В это время Тереза стала ласково подталкивать ее к кровати. Заметив это, Лина бросилась на нее и в несколько движений сорвала всю одежду, а затем подвела Терезу к зеркалу и начала гладить все ее прекрасное тело… К слову сказать, эти потрясающие бедра, величественные ягодицы, стройный стан — все ее тело было достойно королевы. Я любовалась им с кровати. Внезапно Лина остановилась и прошептала прерывающимся голосом, что больше не может. Она потянула Терезу к кровати, разделась и легла на подушки. Я обняла их обеих. Затем Тереза легла на мою маленькую сестренку и начала осыпать ее ласками, они вошли друг в друга, мне же милая девушка протянула руку и я тут же пристроилась к ней соответствующим образом.
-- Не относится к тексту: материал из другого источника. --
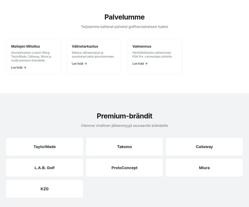The image size is (249, 207).
Task: Click the Palvelumme section heading
Action: coord(125,17)
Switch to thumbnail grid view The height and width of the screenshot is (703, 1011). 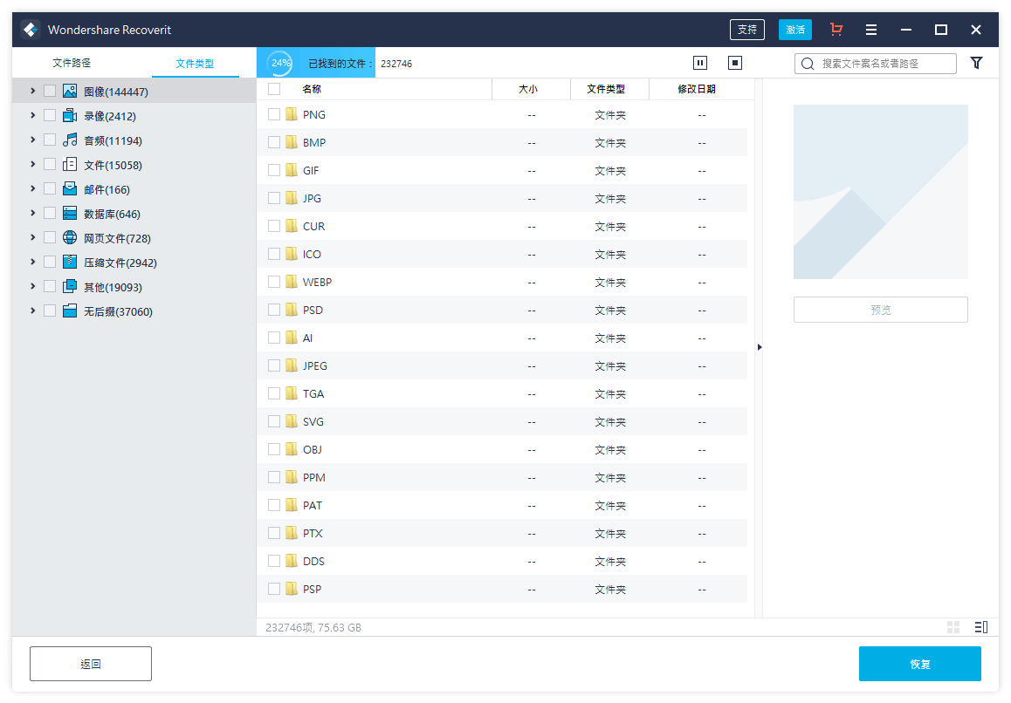point(953,627)
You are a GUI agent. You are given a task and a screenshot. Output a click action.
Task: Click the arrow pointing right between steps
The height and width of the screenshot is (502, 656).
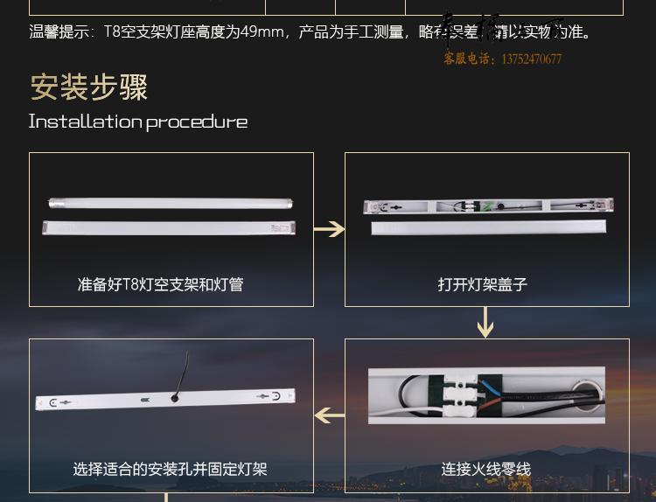(329, 229)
Лина кончила первой. Она сильно, в беспамятстве, сжала ногами голову Терезы, та тоже вскоре разрядилась, но продолжала сосать и покусывать клитор подруги. Затем они обе с криком кончили, и в этот момент я поняла, что умираю от счастья. Я была в эйфории от того, что рядом со мной лежала моя любовь, Тереза и моя нежная сестренка, Лина; и обе они были также на седьмом небе от наслаждения. Тереза приласкала и меня, а затем вытянулась рядом со мной и все еще неподвижной Линой. Когда сестренка очнулась, то слабо пробормотала о неземном наслаждении. Она обхватила голову Терезы руками и заявила, что любит ее больше всех на свете, что та подарила ей больше счастья, чем все ее прежние подруги вместе взятые и что вот это и есть настоящая любовь. Затем она повернулась ко мне и также сообщила о своей любви. Я была растрогана. Мы все втроем обнялись от всего сердца, в этот момент мы были мокрые, красные, со взлохмаченными волосами, но безмерно счастливыми от произошедшего.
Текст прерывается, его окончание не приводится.